## What the task requires:
The answer must be the lines from the one that holds "346.1863846 (114, 912)" through the final line of the data, copied exactly, with no pictures.

## Information shown:
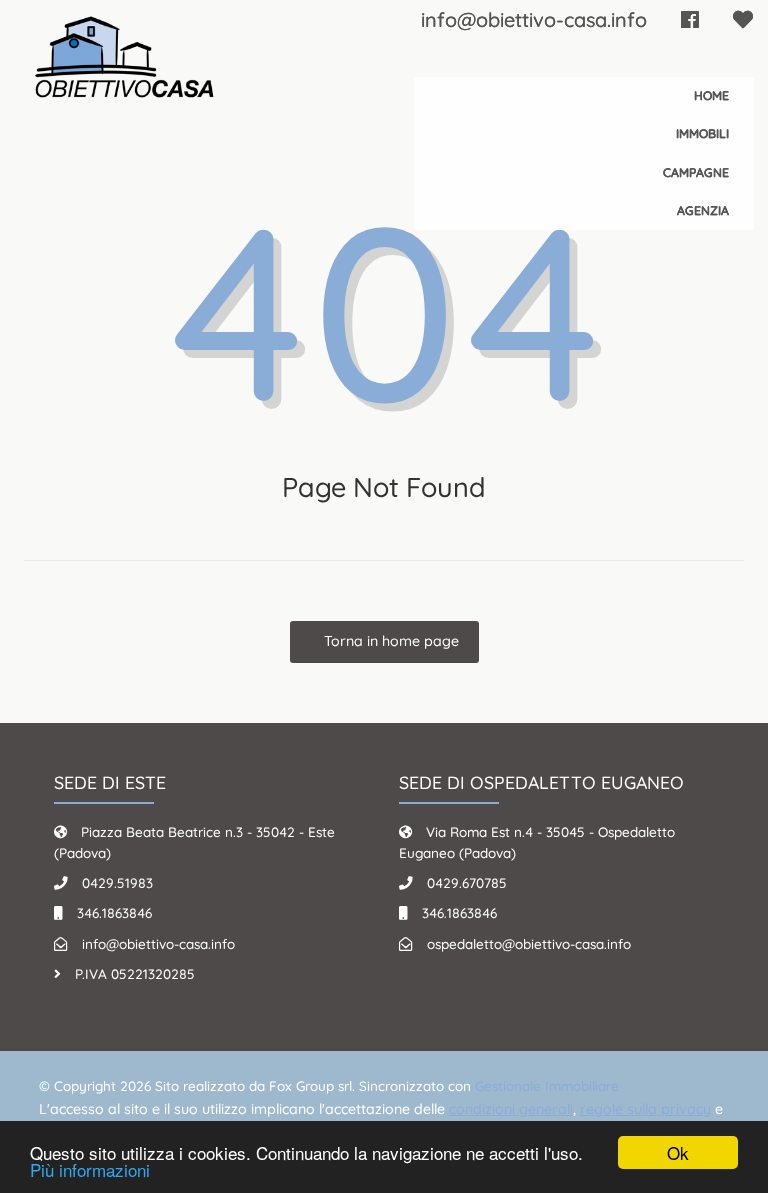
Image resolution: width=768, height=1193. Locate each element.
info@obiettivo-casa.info (534, 19)
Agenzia (703, 210)
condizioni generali (511, 1109)
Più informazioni (90, 1169)
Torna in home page (389, 641)
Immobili (702, 133)
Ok (678, 1152)
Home (711, 95)
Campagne (696, 172)
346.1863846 (114, 912)
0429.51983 (117, 882)
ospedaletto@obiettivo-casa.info (529, 943)
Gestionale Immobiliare (547, 1085)
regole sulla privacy (645, 1109)
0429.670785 (467, 882)
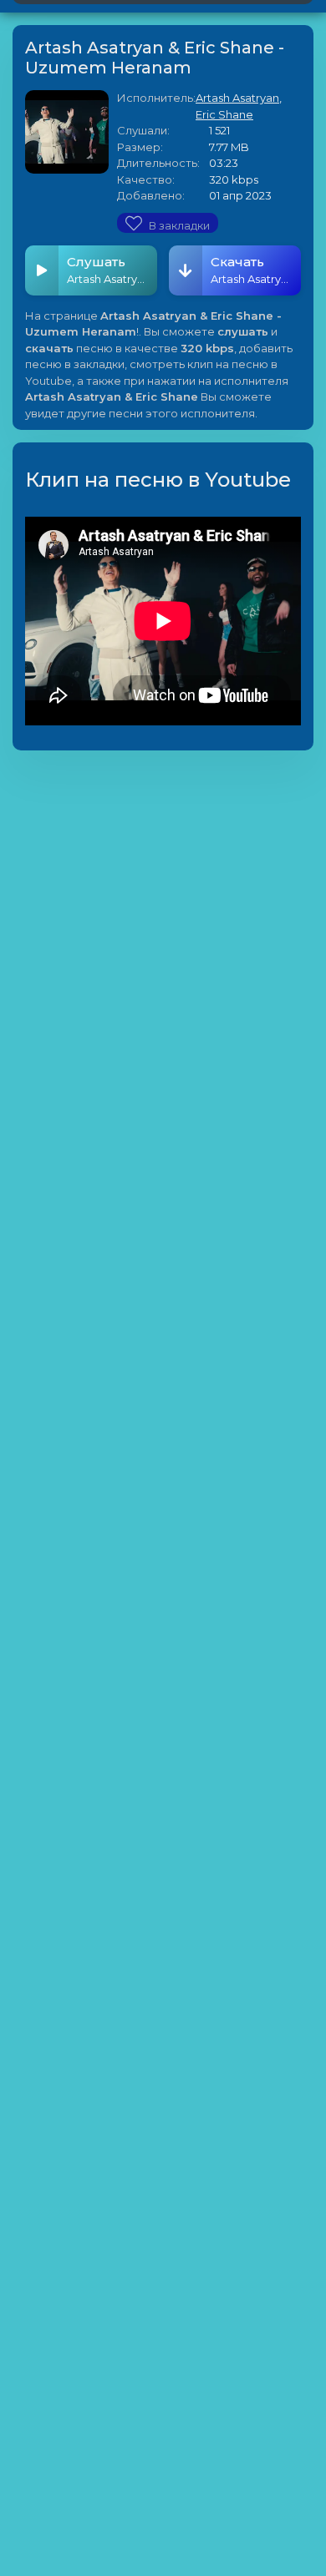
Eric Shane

## Reply to the exercise:
346.1863846 (114, 912)
0429.51983 (117, 882)
ospedaletto@obiettivo-casa.info (529, 943)
Gestionale Immobiliare (547, 1085)
regole sulla privacy (645, 1109)
0429.670785 (467, 882)
Eric Shane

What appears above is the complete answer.